A former designer for furniture retailer Ethan Allen, Edwards, 55, and Carrasco take on projects dressed in medical scrubs (an idea Edwards took from her husband, who is in medical sales). A branding strategy, to be sure, but the uniforms also allow them to remain comfortable as they lift heavy furniture, place objects d'art and hang paintings.

"Our whole premise is 'Anything you don't like comes out that night,'" says Edwards, who does two Friday night walk-throughs of redecorated rooms with clients-one to show them the work, and the other to reveal price tags for each piece added to the existing décor.
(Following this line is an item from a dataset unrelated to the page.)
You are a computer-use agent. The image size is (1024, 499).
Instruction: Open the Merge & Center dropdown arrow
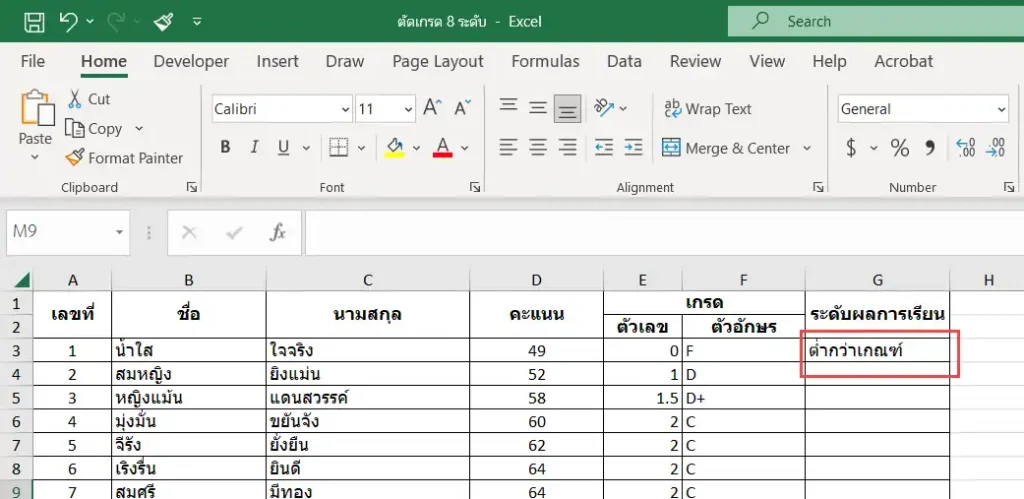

Designing on a budget is no problem; Edwards has worked on projects with budgets ranging from $5,000 to $42,000. With sales estimated to reach $250,000 this year, it's become a very attractive business.

Lingo Lessons

What: Foreign language books for kids
Who: Vincenzo Palladino and Christabelle Peters of The Bilingual Baby Company
Where: Takoma Park, Maryland
When: Started in 1999

As first-generation immigrants, husband and wife Vincenzo Palladino, 37, and Christabelle Peters, 40 (who emigrated from Italy and the United Kingdom, respectively), found teaching their children their native tongues came naturally. But when it was time to provide their kids with books to develop language skills, they found out just how English-centric the U.S. book market is.
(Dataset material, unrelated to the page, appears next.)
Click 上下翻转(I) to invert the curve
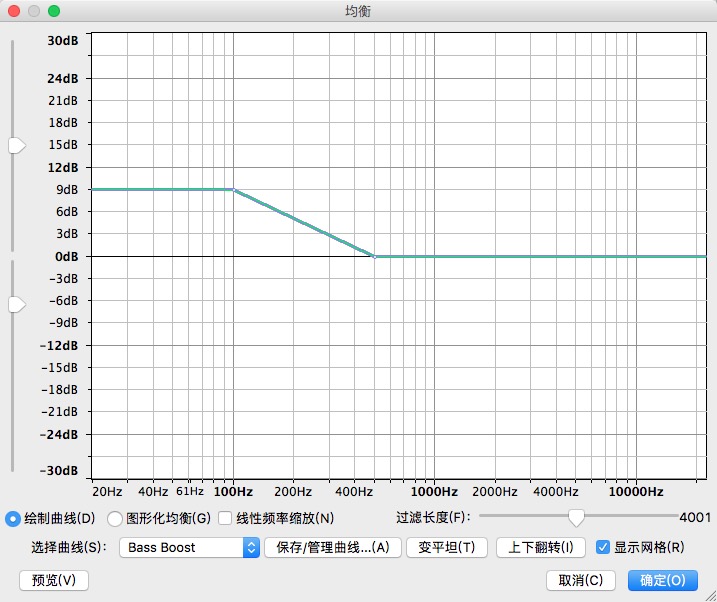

So Peters went to the Frankfurt International Book Fair, purchased some foreign-language children's titles on credit and started selling the books at book fairs and on their Web site (www.thebilingualbabyco.com).

Fans of their products include immigrant parents and academics who recognize the value of teaching children multiple languages. Even language-immersion schools have placed orders. "Customers are so enthusiastic, they volunteer to review books," says Peters, who also speaks French and German as well as some Italian and Spanish.

The line includes 250 titles in 10 languages, and year-end sales are expected to reach $40,000. Palladino and Peters would like to produce books on audiocassette and publish bicultural authors' books in the United States, but for now, they'll continue to hit book fairs and sell books online.